Mudik Natal (bukan) Sebuah Keharusan
Merayakan Natal tanpa kehadiran orang terdekat, yang tinggal
jauh di kampung halaman, rasanya kurang afdol. Ada kerinduan tersendiri
yang tak terelakkan. Mudik menjadi solusi. Tapi apakah itu sebuah
keharusan?
Jika para perantau memilih merayakan Natal di tanah kelahiran,
jauh-jauh hari perlu persiapan dan perencanaan. Mulai dari estimasi
biaya dan lama cuti yang harus diambil. Tentu tidak murah, padahal waktu
cuti terbatas. Lalu, dari semua tantangan itu, mengapa perantau tetap
memilih merayakan Natal di kampung halaman? “Karena pada hari-hari
keagamaan, hampir semua keluarga sepakat untuk kumpul. Nah, kalau dia
berada di luar kota, maka terpikirkan oleh dia untuk ikut bergembira
dalam satu ikatan keluarga. Hampir semua agama begitu, tak terkecuali
ketika merayakan Natal,” jelas Singgih Wibowo Santoso, SU (60), dosen
Jurusan Psikologi, Universitas Gadjah Mada.
Selain ingin bertemu orangtua, kebiasaan Natal yang tidak dijumpai di
perantauan kerap menimbulkan kerinduan. Bagi sebagian orang Batak,
Manado, Ambon, Papua, dan daerah lain, merayakan Natal di kampung adalah
momen yang unik. Tidak pantas dilewatkan begitu saja. “Ya, tentunya
mereka membayangkan kumpul dengan keluarga dalam suasana gembira,
suasana bahagia, lalu pergi ke gereja bersama-sama. Ini merupakan hal
yang menyenangkan,” ujar jemaat GKJ Minomartani, Yogyakarta.
Karena Urbanisasi
Ada beberapa aspek yang mencakup nilai-nilai budaya yang terkait
dengan mudik Natal. Antara lain, nilai hubungan manusia dengan waktu.
Mudik Natal biasanya dimanfaatkan untuk membangun kebersamaan. Ada juga
hubungan manusia dengan sesama, sehingga melalui mudik saat Natal,
seseorang bisa merajut hubungan sosial dalam keluarga.
Lainnya, nilai hubungan manusia dengan pekerjaan. Mudik Natal
dianggap tidak mengganggu efektivitas kerja karena dianggap lebih
berharga daripada uang.
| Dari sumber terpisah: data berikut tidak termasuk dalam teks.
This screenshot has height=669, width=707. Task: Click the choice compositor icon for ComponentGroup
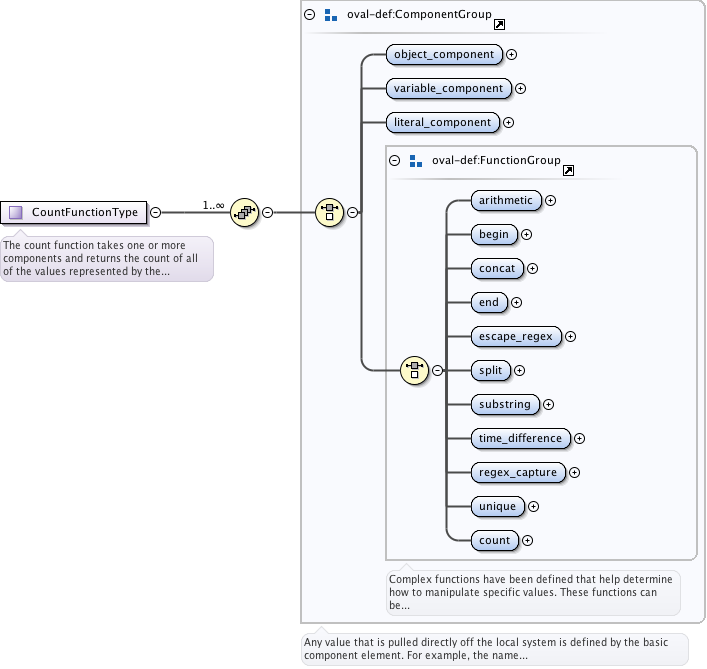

Serta, nilai hubungan manusia dengan hakikat
hidup, mudik dapat membangun iman dan mempererat keintiman dengan Tuhan.
Haryadi Baskoro, S.Sos.,MA.,M.Hum., dosen Sosiologi STT Tawangmangu,
tidak tahu pasti sejak kapan mudik Natal menjadi kebiasaan umat
kristiani. “Perlu riset khusus yang luas.” Ia juga menambahkan,
kecenderungan mudik tumbuh sejalan dengan kecenderungan tumbuhnya
urbanisasi.
Manfaat Mudik
Sedikitnya, ada lima manfaat saat melakukan mudik Natal. Pertama,
membangun kebersamaan hidup berkeluarga. Dua, memulihkan
hubungan-hubungan yang retak. Contohnya : antara orangtua dan anak.
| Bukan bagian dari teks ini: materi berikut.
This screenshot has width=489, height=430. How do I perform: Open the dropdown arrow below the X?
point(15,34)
Tiga, membangun kebersamaan umat Nasrani di daerah. Empat, menjadi
kesempatan bagi para perantau untuk berbagi berkat. Kelima, memperkuat
keberadaan kekristenan di daerah, khususnya kantong-kantong kristen.
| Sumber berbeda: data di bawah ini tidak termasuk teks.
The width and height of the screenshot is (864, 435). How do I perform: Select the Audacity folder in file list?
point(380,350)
Perpaduan budaya di perantauan adalah salah satu penyebab lunturnya
budaya daerah. Saat mudik, hal ini dapat diminimalisasi, dengan cara
beradaptasi kembali dengan budaya setempat.
“Ada beberapa penyebab seseorang selalu memilih pulang ke rumah saat
Natal, di antaranya karena kelekatan dengan kehidupan sosial di daerah
asal masih kuat. Lalu cinta daerah asal yang masih tinggi. Jika daerah
asal merupakan daerah kristiani, maka akan dirasakan sebagai pusat atau
“ibu” yang tidak boleh dilupakan,” papar Haryadi.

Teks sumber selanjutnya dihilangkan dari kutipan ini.